2017/03/01【THAADを恐れる中国】

 韓国が在韓米軍の弾道ミサイル迎撃システム「THAAD」の配備を決めて以降、中国は反発を強め中韓関係が悪化しています。

 韓国は弾道ミサイル技術を急速に高めている北朝鮮に対抗するためにTHAADの配備を決めた訳ですが、中国が反発する理由は、「THAADの高性能レーダーで自国内も監視されること」、「自国の弾道ミサイルまでも無力化されること」を懸念しているからと伝えられています(※)。

 しかし、THAADのレーダーは近年普及し始めたXバンドという特殊な波長を使用しているとは言え、自国領内に配備されたレーダーで隣国内も監視することは、どの国でも一般に行われています。

 また、中国の弾道ミサイルが無力化されると言っても、そもそも韓国軍が配備している弾道ミサイルは、米軍との取り決めで政治的な配慮により、北朝鮮を標的とした比較的短い射程のものが主体であり、中韓間で弾道ミサイルの軍事バランスを保っている訳ではありません。

 ですから、中国は言い掛かり的な理由で韓国のTHAAD配備に反対していると言えますが、それだけ弾道ミサイル迎撃システムに対しセンシティブになっているということを表しています。
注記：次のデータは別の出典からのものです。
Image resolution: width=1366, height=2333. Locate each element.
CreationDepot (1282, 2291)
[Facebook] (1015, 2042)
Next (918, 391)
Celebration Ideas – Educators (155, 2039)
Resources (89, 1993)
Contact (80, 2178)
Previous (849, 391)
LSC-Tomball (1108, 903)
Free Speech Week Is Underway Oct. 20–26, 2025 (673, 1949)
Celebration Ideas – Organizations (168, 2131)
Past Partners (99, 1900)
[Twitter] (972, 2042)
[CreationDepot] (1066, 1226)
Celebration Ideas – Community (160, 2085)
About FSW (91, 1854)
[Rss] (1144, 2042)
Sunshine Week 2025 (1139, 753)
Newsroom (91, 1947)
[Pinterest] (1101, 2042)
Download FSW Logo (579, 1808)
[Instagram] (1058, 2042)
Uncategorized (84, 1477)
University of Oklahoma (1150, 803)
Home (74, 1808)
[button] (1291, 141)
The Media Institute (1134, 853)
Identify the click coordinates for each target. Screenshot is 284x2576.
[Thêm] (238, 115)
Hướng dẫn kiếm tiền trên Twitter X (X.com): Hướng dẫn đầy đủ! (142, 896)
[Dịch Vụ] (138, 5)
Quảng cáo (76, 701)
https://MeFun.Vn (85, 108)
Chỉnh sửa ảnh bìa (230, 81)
 これは、中国が米国の弾道ミサイル迎撃システムを突破するために、「極超音速飛翔体」などと言われる新たな兵器の開発を急いでいることからも裏付けられます。

 翻って、日本もTHAADなど新たな弾道ミサイル迎撃システムの導入を検討していますが、これらが中国の弾道ミサイルに対しても一定の抑止力になるということを示しているので、早期の導入実現をすべきと考えます。